Lord Sugar added: “There is a fear factor. Brexit is used as an excuse now a lot by people. ‘I don’t know, I can’t make a decision, oh I don’t know, I don’t think we are going to go ahead with that because we don’t know what is happening with Brexit’. I’ve heard that 100 times on real estate transactions.”
Meanwhile, Baroness Karren Brady, who also serves as an adviser to Lord Sugar on the show, said: “I think the whole country is just fed up with it, I think we have all got Brexit fatigue.
“We just want it over one way or another and we want to get on with running the country.
“Where does the opportunity come from when we come out of the European Union? Where are the jobs? Where is the innovation? Where is the investment? Where are our trade deals?
“Someone actually needs to focus on running the country and life after Brexit, because one way or another it’s going to happen. I just hope it happens sooner rather than later so we can all get on.”

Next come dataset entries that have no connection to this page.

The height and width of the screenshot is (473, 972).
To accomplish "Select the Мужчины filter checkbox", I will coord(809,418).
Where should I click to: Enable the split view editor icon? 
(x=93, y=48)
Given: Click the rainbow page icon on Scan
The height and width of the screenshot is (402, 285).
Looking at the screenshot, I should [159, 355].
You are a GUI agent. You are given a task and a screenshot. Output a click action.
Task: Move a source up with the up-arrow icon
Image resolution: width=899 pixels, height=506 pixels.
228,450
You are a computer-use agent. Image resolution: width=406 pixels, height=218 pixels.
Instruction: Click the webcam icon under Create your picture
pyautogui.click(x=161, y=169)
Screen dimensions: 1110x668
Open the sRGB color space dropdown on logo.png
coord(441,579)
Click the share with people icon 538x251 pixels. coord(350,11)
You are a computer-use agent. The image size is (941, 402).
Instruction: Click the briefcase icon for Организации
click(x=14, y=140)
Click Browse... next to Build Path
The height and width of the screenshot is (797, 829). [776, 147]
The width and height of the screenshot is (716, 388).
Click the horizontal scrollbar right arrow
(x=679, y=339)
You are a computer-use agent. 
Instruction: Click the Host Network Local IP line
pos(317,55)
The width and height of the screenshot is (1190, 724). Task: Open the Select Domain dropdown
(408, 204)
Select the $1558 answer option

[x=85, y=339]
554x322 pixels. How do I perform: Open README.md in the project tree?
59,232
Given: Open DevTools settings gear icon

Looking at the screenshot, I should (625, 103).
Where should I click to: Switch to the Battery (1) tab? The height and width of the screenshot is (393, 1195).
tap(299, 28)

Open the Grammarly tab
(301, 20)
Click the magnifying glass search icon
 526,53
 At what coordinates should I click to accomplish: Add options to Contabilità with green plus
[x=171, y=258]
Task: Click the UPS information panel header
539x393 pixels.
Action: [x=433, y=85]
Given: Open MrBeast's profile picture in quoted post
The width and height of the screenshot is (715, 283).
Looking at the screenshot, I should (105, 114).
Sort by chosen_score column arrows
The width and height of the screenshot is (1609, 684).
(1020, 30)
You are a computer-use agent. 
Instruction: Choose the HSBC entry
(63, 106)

Asked if he might ever emulate former Apprentice US host and US President Donald Trump by entering Downing Street himself, the former Labour peer, who resigned from the party in 2015, told reporters: “The difference in this country is that you have to be a Member of Parliament first of all and voted to be leader of the party by the members, so there’s no chance.
“If your question is, would I ever take that position, absolutely not.”
Instead he envisions taking part in the show for at least another five years, saying: “We have got one more series at the moment, that I am contracted to for the record.
“It will be the 16th series, and the format owner is sitting over there and will be eagerly chasing after us I guess after the end of the 16th.
“I might do it to 20, 20 sounds a round figure.”
The new series will begin with 16 contestants being whisked to South Africa for a task that will see the teams offer vineyard and safari tours to tourists.
The Apprentice starts on BBC One on October 2 at 9pm.